Hence, it cannot be said that the introduction of a right of appeal in the by-laws after the claim was submitted to arbitration takes away this remedy from either party. Upon the effect of a contract of this kind, Heeralal Agarwalla and Co. v. Joakim Nahapiet and Co. Ltd., AIR 1927 Cal 647 is of particular significance. That was a case in which according to the contract between the parties, a dispute was refereed firstly to Arbitrators, then to an umpire, and then to a committee of appeal form him. The learned Judge observed, on this aspect:
"In other words, the contract contains as it were two submissions or a submission within a submission".
The learned Judges held that there was nothing to prevent the parties from agreeing to a submission containing in it a further submission to arbitration. Equally, Russel on Arbitration, 17th Edn., page 302 contains a passage to the effect that 'the agreement may provide for an appeal.' An award made pursuant to a proper arbitration agreement is final, subject, of course, to the consequences of any such term of the contract. Here, the agreement provided that the parties would abide by any modification of alteration in the by-laws as governing the contract when it subsisted or was in issue between the parties. We must, therefore, hold that the second respondent had a right of appeal.
(11) The third point may be quite briefly disposed of. Actually it largely depends upon the interpretation to be placed upon the words in condition No. 7 of the First Schedule to the Arbitration Act, that "the award shall be final and binding on the parties and persons claiming under them respectively". Naturally, these words have to be construed as subject tot any right of appeal, which might be provided for either by the contract itself, or by any by-law governing the parties; AIR 1927 Cal 647 is clear authority for this view. No doubt, except upon grounds specified in S. 30 of the Act, an award is not liable to be set aside, and is final between the parties. But, what is the award that is final between the parties, when the procedure governing the parties itself makes provision for an initial award on arbitration, and an appeal which may be instituted by either party aggrieved? An "award" is defined in S. 2(b) of the Act as an "arbitration award".

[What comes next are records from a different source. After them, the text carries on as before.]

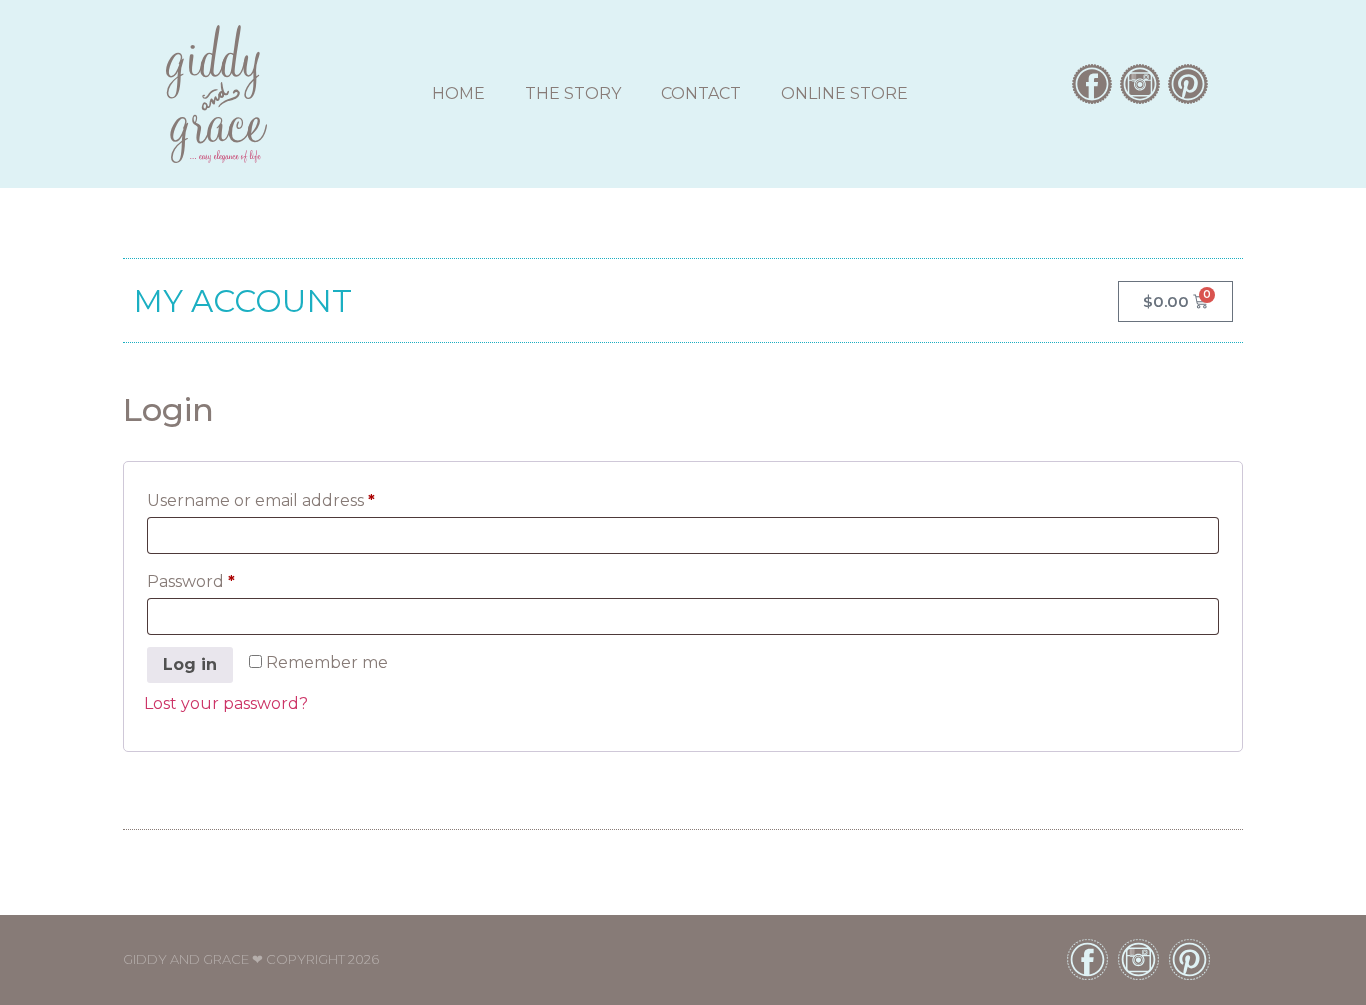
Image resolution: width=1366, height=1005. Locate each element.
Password (228, 578)
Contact (701, 93)
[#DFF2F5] (1140, 84)
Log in (190, 664)
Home (458, 93)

As observed by the Supreme Court in (S) the legal pursuit of successive remedies will make them all proceedings 'connected by an intrinsic unity' and 'to be regarded as one legal proceeding". In that sense, it is the award by the appellate Tribunal, if an appeal is preferred which becomes the final award that governs the parties. The passage form Russell on Arbitration that we set forth earlier, as well as the decision of the Calcutta High Court in AIR 1927 Cal 647 make it clear that it is perfectly legal to provide for different stages of arbitration, such as, from a single Arbitrator to a committee of appeal, etc. It is the award which finally emerges from this procedure, which is conclusive as between the parties, and not liable to be set aside, except as provided for in S. 30 of the Arbitration Act 10 of 1940. For these reasons, we must hold that the provision for appeal is not ultra vires the law of Arbitration enacted in Act 10 of 1940. On this ground also the appellants will have to fail.
(12) The civil miscellaneous appeal, in result, fails and is dismissed with costs.